Another way that graduates can further their knowledge of poultry is through distance learning to obtain a Masters degree in Applied Poultry Science with Scotland’s Rural College.
“Typically we have between five and 12 students each year, and we might have one or two vets in each cohort,” says Dr Vicky Sandilands, SRUC poultry behaviour and welfare scientist. “We’ve one poultry vet who’s just finishing off his dissertation, and we have another two – based in other parts of Europe or Africa – doing their degrees with us as well.
“The course is very flexible – it’s the quickest you can do it is in three years, but it can be done in up to six years. Alternatively, you can just take one specific course in the suite if that’s all you require.”
Spotlight on a young vet – Beth West
Growing up in a Suffolk family involved in farming, Beth West initially graduated with a degree in bioveterinary science at Royal Veterinary College and then decided to move into the clinical side by studying veterinary medicine at the University of Bristol.
“I hadn’t lived on that side of the country where there’s more livestock farming and it was in such a good location for me.
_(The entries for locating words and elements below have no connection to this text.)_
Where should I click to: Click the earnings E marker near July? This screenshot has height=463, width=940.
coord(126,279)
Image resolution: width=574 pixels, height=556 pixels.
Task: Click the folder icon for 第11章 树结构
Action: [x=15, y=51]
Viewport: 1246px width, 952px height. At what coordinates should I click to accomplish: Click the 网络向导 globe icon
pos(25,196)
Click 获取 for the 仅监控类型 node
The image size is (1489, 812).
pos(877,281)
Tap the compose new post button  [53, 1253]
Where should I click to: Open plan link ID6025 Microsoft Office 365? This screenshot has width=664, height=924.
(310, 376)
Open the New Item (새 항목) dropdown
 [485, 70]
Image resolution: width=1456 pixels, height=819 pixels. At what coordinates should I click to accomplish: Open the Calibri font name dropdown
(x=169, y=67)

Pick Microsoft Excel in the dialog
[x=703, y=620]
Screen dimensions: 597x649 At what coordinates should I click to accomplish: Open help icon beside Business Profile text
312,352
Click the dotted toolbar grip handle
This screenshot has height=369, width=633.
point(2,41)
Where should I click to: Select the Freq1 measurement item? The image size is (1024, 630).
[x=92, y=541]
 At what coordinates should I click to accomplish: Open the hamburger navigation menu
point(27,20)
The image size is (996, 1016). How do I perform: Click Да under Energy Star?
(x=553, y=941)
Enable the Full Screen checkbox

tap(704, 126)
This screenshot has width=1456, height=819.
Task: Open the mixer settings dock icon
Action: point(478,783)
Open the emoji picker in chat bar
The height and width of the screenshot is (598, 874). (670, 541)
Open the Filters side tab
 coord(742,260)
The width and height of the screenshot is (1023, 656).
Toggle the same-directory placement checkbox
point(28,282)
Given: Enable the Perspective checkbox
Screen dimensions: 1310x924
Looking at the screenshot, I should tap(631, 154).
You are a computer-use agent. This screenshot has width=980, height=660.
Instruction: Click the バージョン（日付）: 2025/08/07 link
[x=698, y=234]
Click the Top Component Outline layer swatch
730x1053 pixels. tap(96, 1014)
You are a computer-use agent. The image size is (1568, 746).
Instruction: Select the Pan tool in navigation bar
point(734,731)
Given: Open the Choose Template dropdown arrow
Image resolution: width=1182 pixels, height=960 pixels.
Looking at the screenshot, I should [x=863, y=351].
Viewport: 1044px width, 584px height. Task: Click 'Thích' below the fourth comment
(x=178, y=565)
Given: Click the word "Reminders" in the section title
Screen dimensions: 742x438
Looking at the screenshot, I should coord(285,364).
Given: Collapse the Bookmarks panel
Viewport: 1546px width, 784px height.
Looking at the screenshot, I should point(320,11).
I could even go out from the campus running on to the Mendip Hills,” she says.
“In my final year I was still thinking I would go into farm work experience around Bristol. I listened to a few poultry lectures – one from John Kenyon – and then it was another week of work experience at Crowshall that really won it for me.”
As the only one from her year of 120 students going into poultry, she joined Slate Hall in 2018 straight after graduation on an internship programme and learned about the basics from other vets and spending time on broiler and breeder farms.
“Nobody can prepare you for that first time you walk into a broiler shed,” says West. “With upwards of 40,000 birds in there, it’s the sheer scale that comes as such a surprise. You just can’t imagine it, especially coming from university where you’re taught on an animal-by-animal basis and know nothing about big broiler sheds and aspects like ventilation.
“I really wanted to get into something niche where you get really good at smaller things. When you’re a general practitioner, you have to deal with so many different species and never really specialise in any one.
“One highlight is getting to know the clients and forming that bond. I remember reporting on my first few post-mortems, feeling a bit nervous, thinking about how much detail should I go into. You build some really good friendships with your clients, dealing with the same people day in, day out, and it’s really enjoyable.”
She adds: “I wouldn’t change it now. I’ve got my own dog and obviously I take him to small animal vets – but I couldn’t do what they do, not day in and day out.”
The National Egg & Poultry Awards 2020 has introduced a new category this year – Young Poultry Farm Vet of the Year sponsored by Zoetis.
“The award will help in recognising the good work that people do and how really fast people tend to progress in their careers as poultry vets,” says Henrietta Kodilinye-Sims. “Being able to showcase people who’ve done that will really show that poultry is a proper career for life with global opportunities as well.”
James Porritt, Zoetis national sales manager, says: “We are very proud to be supporting the new Young Poultry Farm Vet category. We initially proposed an award specifically for young pig vets and we are now delighted to be supporting a similar award for poultry vets.
“The award will highlight the many opportunities for young vets in the poultry sector – including associated businesses such as our own – and we are keen to help them succeed in working with their clients. It is really important that all industry stakeholders keep supporting young entrants whether they be farmers or vets.”